■ SUPPLIED TEXT ■
◇ ◇ ◇ ◇

2015–2017 ICC Intercontinental Cup
- Dates: 10 May 2015 – 2 December 2017
- Administrator: International Cricket Council
- Cricket format: First-class cricket
- Tournament format: Round-robin
- Host(s): Various (home and away)
- Champions: Afghanistan (2nd title)
- Participants: 8
- Matches: 28
- Most runs: Babar Hayat (712)
- Most wickets: Ahmed Raza (32)

= 2015–2017 ICC Intercontinental Cup =

International cricket tournament

The 2015–2017 ICC Intercontinental Cup was the seventh edition of the ICC Intercontinental Cup, an international first-class cricket tournament comprising leading associate members of the International Cricket Council (ICC). The tournament took place from May 2015 to December 2017. It ran in parallel with the 2015–17 ICC World Cricket League Championship, but with slightly different teams. As Ireland and Afghanistan had qualified for the ICC One Day International Championship ranking qualification process, they were replaced by Kenya and Nepal in the limited over event; however they continued to play the four-day event.

As a result of changes to the structure of international cricket announced by the ICC in January 2014, the winner of the 2015-17 Intercontinental Cup (and following editions of the tournament) were originally scheduled to play four five-day matches against the bottom ranked Test nation (two home and two away matches), an event known as the 2018 ICC Test Challenge. Should the winner of the Intercontinental Cup go on to win the ICC Test Challenge, they would have become the 11th Test nation.

However, in February 2017 following an ICC Board meeting, changes were agreed in principle to expand the number of Test nations to twelve. Both Afghanistan and Ireland were likely to be granted Test status before the proposed 2018 ICC Test Challenge. In June 2017, the ICC awarded both Afghanistan and Ireland Full Member status, making them eligible to play Test match cricket. As a result, the planned Test Challenge was scrapped.

◇ ◇ ◇ ◇

■ STORED RECORDS ■
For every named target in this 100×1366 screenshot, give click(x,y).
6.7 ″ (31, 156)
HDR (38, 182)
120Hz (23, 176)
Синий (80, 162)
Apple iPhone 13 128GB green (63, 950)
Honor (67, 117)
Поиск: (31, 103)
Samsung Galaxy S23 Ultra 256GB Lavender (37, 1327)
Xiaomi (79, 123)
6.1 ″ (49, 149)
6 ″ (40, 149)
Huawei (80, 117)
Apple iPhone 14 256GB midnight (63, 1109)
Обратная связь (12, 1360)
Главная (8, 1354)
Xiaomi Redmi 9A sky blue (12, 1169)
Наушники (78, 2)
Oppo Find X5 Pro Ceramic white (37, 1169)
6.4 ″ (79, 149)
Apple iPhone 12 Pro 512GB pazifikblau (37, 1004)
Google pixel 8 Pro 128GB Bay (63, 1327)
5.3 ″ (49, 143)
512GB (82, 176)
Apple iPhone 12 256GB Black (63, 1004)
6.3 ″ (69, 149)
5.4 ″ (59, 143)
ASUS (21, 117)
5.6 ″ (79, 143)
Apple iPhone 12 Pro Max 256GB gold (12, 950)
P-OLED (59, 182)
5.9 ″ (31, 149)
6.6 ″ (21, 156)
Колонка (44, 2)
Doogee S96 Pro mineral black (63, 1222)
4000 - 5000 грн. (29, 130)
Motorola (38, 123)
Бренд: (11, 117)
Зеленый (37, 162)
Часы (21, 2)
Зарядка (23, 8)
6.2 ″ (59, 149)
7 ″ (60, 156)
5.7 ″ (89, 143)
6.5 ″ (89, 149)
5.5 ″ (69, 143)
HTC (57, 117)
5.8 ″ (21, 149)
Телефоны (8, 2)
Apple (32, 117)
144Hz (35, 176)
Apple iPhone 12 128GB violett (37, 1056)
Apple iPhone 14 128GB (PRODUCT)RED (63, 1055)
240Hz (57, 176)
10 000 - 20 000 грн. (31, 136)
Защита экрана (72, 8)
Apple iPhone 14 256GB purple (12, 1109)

◇ ◇ ◇ ◇

■ WHAT TO WORK ON ■
Copy the part of the Intercontinental Cup text that begins at "- Most wickets: Ahmed" and stops after "the four-day event.", changing "Kenya" to "Namibia".

■ FINAL ANSWER ■
- Most wickets: Ahmed Raza (32)

= 2015–2017 ICC Intercontinental Cup =

International cricket tournament

The 2015–2017 ICC Intercontinental Cup was the seventh edition of the ICC Intercontinental Cup, an international first-class cricket tournament comprising leading associate members of the International Cricket Council (ICC). The tournament took place from May 2015 to December 2017. It ran in parallel with the 2015–17 ICC World Cricket League Championship, but with slightly different teams. As Ireland and Afghanistan had qualified for the ICC One Day International Championship ranking qualification process, they were replaced by Namibia and Nepal in the limited over event; however they continued to play the four-day event.